03 Mayıs 2007

Bahçeye Bakım Zamanı

Sevgili Ferhan sardunyalarının fotoğrafını bana hediye etmiş, çok teşekkür ediyorum. Bizlerden de sardunyalarımızın fotoğraflarını istemiş. Geçen sene alıp, güzel güzel çiçek açtıktan sonra kaderine terkettiğim sardunyam bana darılmış olduğundan, donlara da dayanamadığından, bu sene onu saksısında cansız bir halde buldum. Ne yaprağı vardı, ne de hayat belirtisi. Bu beni çok üzdü, kendime de çok kızdım.

Bu ülkeye gelinceye dek, çiçek bakımını, sudan başka birşey istemeyen, onu da ayda yılda bir versem bana darılmayan kaktüslerimden öteye pek götürememiştim. Ama gelin, görün ki, bu ülkede bahçe bakımı, çiçekler başlı başına bir sanayi ve ben de bu furyanın içine kendimi kaptırdım gidiyorum...

İlk başlarda bir apartman dairesinde yaşıyorduk. Bahçem olmayınca, iki uzun saksı ve bulabildiğim kadar derin kap kacağın içerisine lale soğanı ekmiştim. Hepsi de çıktılar çıkmasına ama küçücük alanlara dip dibe ektiğim için çiçek vermeye çalıştılarsa da başarılı olamadılar. Bende tümüyle bir hüzün... Üstelik o soğanları alınca, birkaç hafta buzdolabında bekletmiştim ki, ev şartlarında önce kışı, sonra da baharı yaşasınlar. Çünkü soğanların içinde biyolojik bir saat varmış ve o böyle zamanları bilirmiş! Kandırdık garibanları yani, ama onlar da çiçek açacak gibi yapıp, sonra açmayınca beni kandırmış oldular.

Sonunda bir de sinek basınca, benim gibi bu işe merak saran başka bir arkadaşımın bahçesine gitti benim saksılar. Orada da ne olduğunu keşfedemeğimiz bir yaratık tarafından yok edildi soğanlar! Bahçeli bir eve taşınınca, arkadaşım yeni aldığı hediye soğanlarla birlikte saksılarımı da geri getirdi. İçinde kalan sağ soğan var mı diye baktık. Bir iki tane bulup, yenileri ile birlikte onları bahçeye ektik... Bende bir heves, 3 ay gidip gelip baktım! Sonunda açtılar. 4 senedir de güzel güzel açıyorlar. Hem nergislerim hem de lalelerim...

Ev bizim olmayınca çok fazla yatırım yapamadık bahçeye, zaten geçen seneye kadar da pek yaz aylarını yaşayabildiğimiz söylenemez bahçede. Bol yağmurdan dışarı pek çıkma şansımız da olmuyordu.

________________________________________

Yönerge: Bahçe bakımı yazısında "Sonunda bir de" ifadesinden başlayıp "şansımız da olmuyordu." ifadesi de dahil olmak üzere uzanan kısmı hiçbir değişiklik yapmadan kopyalayınız.

________________________________________

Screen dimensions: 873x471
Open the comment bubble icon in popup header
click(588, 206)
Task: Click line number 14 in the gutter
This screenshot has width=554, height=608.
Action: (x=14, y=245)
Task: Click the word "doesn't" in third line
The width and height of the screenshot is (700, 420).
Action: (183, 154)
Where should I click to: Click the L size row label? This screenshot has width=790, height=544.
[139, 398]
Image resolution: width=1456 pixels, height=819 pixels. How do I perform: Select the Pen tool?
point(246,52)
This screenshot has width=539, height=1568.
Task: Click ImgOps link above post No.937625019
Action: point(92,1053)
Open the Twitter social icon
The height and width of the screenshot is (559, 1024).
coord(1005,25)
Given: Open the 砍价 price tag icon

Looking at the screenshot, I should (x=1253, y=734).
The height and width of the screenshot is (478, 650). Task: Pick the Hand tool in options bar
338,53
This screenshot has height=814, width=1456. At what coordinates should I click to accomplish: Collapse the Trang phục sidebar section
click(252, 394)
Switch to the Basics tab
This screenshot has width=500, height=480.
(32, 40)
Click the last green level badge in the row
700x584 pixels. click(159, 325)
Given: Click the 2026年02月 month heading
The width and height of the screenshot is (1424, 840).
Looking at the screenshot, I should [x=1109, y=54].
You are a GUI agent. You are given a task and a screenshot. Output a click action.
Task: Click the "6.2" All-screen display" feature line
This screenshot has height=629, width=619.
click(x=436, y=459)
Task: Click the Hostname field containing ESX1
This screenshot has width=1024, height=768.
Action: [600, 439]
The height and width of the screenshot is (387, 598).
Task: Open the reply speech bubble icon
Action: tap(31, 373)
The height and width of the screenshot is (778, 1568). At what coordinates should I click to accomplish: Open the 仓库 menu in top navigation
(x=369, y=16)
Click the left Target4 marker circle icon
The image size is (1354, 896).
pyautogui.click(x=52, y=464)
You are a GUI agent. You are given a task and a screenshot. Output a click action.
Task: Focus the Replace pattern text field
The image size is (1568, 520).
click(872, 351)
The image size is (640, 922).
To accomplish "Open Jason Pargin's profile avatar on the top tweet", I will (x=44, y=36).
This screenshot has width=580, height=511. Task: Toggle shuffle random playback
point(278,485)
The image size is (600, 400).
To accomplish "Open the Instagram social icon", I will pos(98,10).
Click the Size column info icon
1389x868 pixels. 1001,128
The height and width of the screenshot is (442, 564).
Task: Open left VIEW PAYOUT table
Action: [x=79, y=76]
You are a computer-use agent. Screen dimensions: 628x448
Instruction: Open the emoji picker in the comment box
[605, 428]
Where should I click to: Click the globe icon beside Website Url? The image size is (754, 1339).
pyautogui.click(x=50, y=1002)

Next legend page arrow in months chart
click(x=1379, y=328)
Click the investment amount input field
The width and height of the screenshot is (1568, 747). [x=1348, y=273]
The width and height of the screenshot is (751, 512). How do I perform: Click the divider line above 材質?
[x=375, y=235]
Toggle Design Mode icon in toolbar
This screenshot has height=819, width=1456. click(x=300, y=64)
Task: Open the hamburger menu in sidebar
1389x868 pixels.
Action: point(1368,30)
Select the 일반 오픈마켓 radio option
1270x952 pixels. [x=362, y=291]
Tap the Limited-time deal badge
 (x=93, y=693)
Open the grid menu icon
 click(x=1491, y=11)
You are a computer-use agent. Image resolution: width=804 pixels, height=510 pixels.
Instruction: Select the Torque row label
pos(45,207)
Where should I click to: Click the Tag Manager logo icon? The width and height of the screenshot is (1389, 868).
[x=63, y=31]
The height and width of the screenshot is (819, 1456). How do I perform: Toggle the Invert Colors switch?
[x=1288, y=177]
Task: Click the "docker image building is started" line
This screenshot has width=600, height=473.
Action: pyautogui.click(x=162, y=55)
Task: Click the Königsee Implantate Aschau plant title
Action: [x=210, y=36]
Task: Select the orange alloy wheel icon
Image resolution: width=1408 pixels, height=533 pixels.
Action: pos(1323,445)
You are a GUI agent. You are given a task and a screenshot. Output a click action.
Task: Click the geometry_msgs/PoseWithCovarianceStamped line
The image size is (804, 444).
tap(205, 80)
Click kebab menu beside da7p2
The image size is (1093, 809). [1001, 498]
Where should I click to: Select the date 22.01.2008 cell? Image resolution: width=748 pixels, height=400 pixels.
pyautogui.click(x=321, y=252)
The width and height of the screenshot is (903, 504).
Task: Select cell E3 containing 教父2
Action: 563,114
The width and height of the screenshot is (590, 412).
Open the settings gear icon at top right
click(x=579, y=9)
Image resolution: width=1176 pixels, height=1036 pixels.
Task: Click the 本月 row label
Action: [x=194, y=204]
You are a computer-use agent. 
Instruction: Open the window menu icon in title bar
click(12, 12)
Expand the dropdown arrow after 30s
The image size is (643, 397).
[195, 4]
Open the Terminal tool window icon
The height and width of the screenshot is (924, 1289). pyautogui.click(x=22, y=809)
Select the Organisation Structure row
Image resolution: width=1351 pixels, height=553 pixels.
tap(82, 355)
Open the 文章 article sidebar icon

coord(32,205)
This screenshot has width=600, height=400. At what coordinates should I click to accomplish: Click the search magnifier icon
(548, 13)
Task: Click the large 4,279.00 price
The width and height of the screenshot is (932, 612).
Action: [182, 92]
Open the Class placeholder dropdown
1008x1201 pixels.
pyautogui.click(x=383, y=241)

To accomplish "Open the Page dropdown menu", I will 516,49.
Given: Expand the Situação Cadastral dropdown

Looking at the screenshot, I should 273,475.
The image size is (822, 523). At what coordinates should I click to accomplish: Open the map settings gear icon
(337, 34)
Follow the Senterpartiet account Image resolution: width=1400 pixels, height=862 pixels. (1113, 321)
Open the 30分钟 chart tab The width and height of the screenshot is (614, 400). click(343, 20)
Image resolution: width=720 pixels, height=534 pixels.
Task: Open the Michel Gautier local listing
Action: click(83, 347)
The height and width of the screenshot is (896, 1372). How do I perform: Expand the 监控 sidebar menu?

________________________________________

Görev Çıktısı:
Sonunda bir de sinek basınca, benim gibi bu işe merak saran başka bir arkadaşımın bahçesine gitti benim saksılar. Orada da ne olduğunu keşfedemeğimiz bir yaratık tarafından yok edildi soğanlar! Bahçeli bir eve taşınınca, arkadaşım yeni aldığı hediye soğanlarla birlikte saksılarımı da geri getirdi. İçinde kalan sağ soğan var mı diye baktık. Bir iki tane bulup, yenileri ile birlikte onları bahçeye ektik... Bende bir heves, 3 ay gidip gelip baktım! Sonunda açtılar. 4 senedir de güzel güzel açıyorlar. Hem nergislerim hem de lalelerim...

Ev bizim olmayınca çok fazla yatırım yapamadık bahçeye, zaten geçen seneye kadar da pek yaz aylarını yaşayabildiğimiz söylenemez bahçede. Bol yağmurdan dışarı pek çıkma şansımız da olmuyordu.